◆ INSTRUCTIONS TO FOLLOW
Give an exact reproduction of the lines from the one with "Task: Switch to the Orders history tab" to the final line of the entries below, both ends included, and omit the pictures.

◆ RECORDS FOR THE TASK
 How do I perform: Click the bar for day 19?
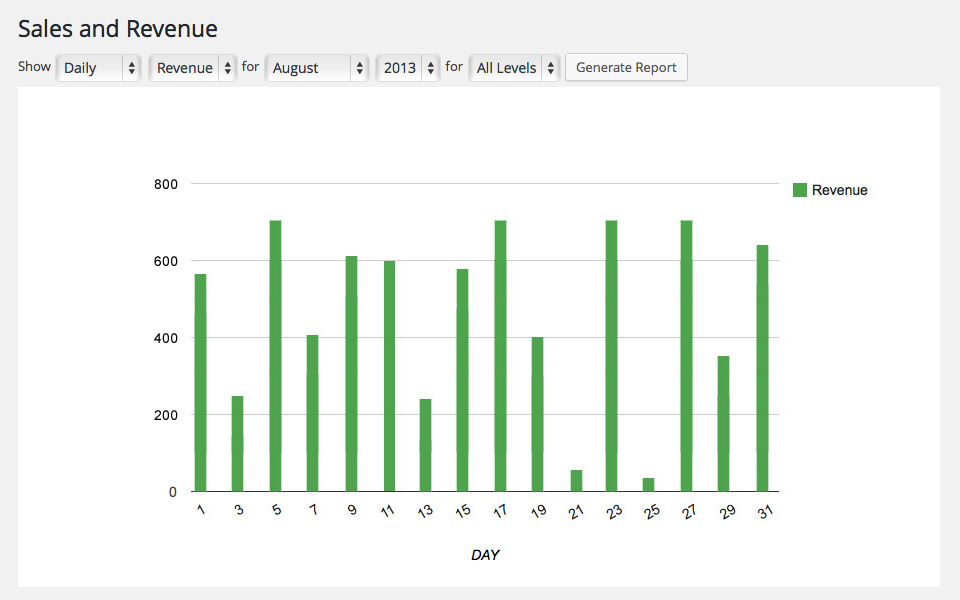pos(537,414)
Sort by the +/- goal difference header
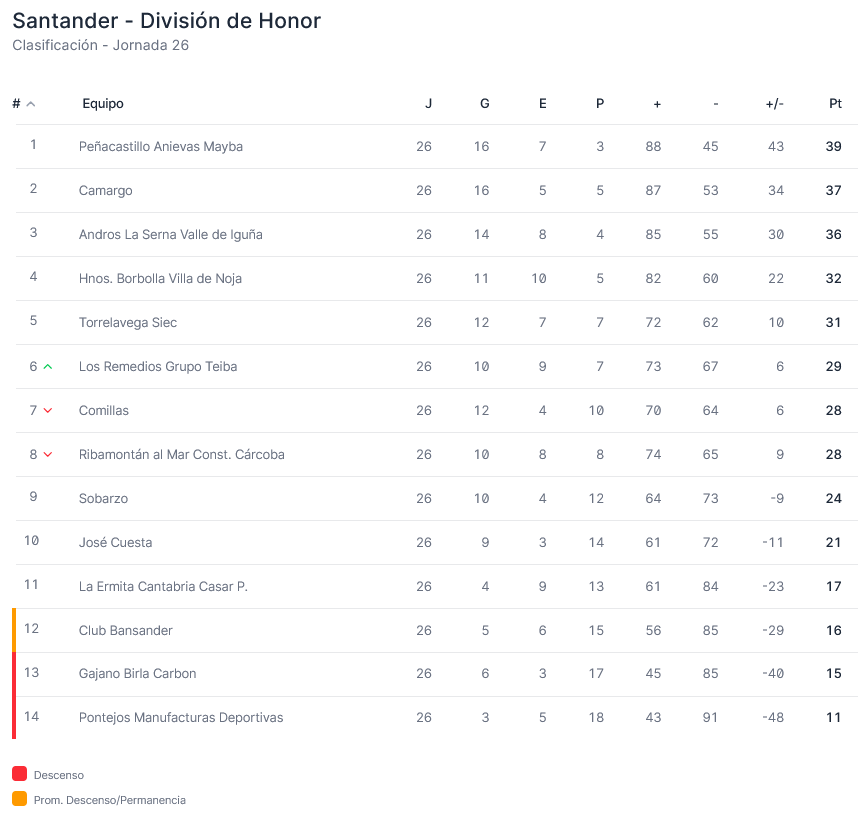 click(774, 103)
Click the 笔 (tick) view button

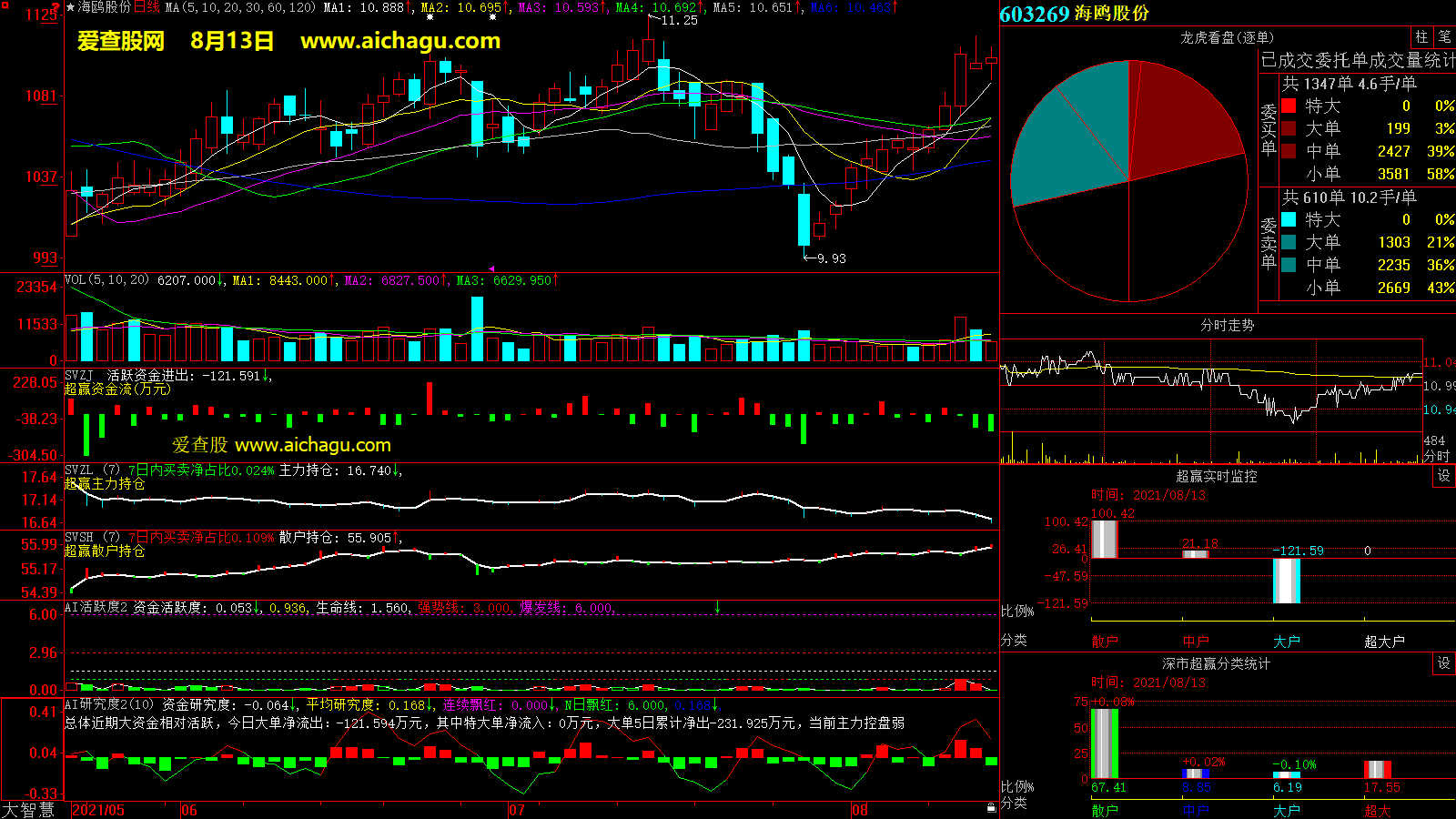pyautogui.click(x=1444, y=37)
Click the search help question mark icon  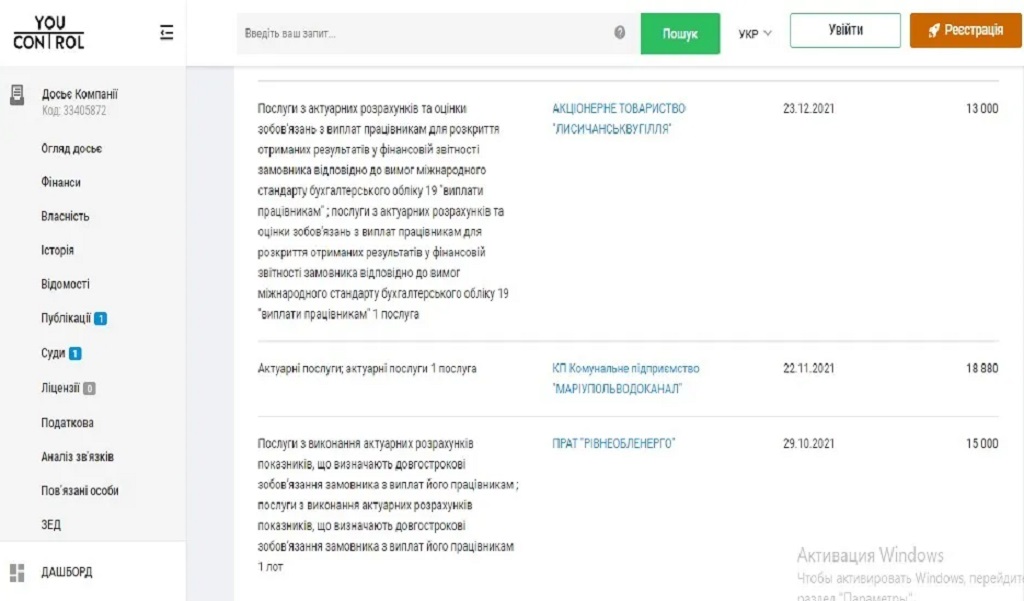click(x=620, y=33)
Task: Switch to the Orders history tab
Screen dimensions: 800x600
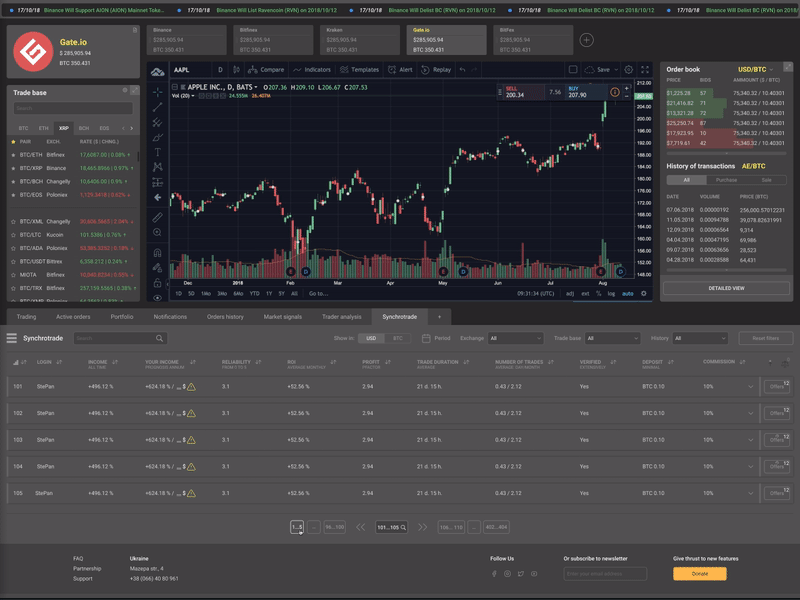Action: 227,316
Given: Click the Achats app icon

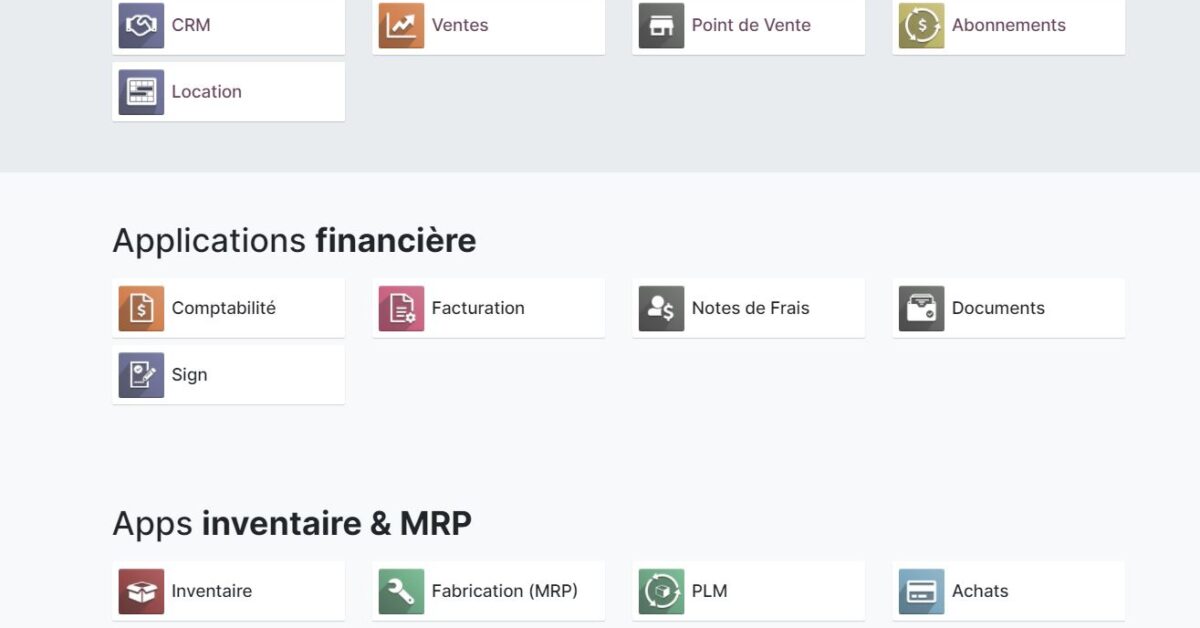Looking at the screenshot, I should (920, 590).
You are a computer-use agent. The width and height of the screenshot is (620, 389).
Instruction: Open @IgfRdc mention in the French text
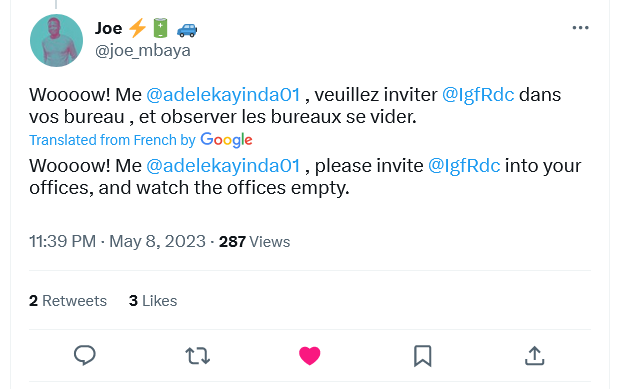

◆ SOLUTION TO THE EXERCISE
Task: Switch to the Orders history tab
Screen dimensions: 800x600
Action: 227,316
Given: Click the Achats app icon

Looking at the screenshot, I should (920, 590).
You are a computer-use agent. The width and height of the screenshot is (620, 389).
Instruction: Open @IgfRdc mention in the French text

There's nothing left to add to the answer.